* Work to be completed
Render the records from the line with "1456x819 pixels. At" through the end of the records as a Markdown table with columns Row and Text, one numbered row per line, leaving out blank lines.

▬▬▬▬▬▬▬▬▬▬

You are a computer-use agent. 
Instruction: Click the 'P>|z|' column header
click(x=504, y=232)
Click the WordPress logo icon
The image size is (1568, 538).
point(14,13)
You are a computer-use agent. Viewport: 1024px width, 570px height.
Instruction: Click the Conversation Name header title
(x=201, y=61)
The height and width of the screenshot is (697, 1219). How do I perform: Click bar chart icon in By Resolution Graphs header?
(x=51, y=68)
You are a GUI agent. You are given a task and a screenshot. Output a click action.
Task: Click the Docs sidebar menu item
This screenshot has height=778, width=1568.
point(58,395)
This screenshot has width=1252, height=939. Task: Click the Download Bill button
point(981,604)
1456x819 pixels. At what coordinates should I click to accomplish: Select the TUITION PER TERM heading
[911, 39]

▬▬▬▬▬▬▬▬▬▬

* Correct response
| Row | Text |
|---|---|
| 1 | 1456x819 pixels. At what coordinates should I click to accomplish: Select the TUITION PER TERM heading |
| 2 | [911, 39] |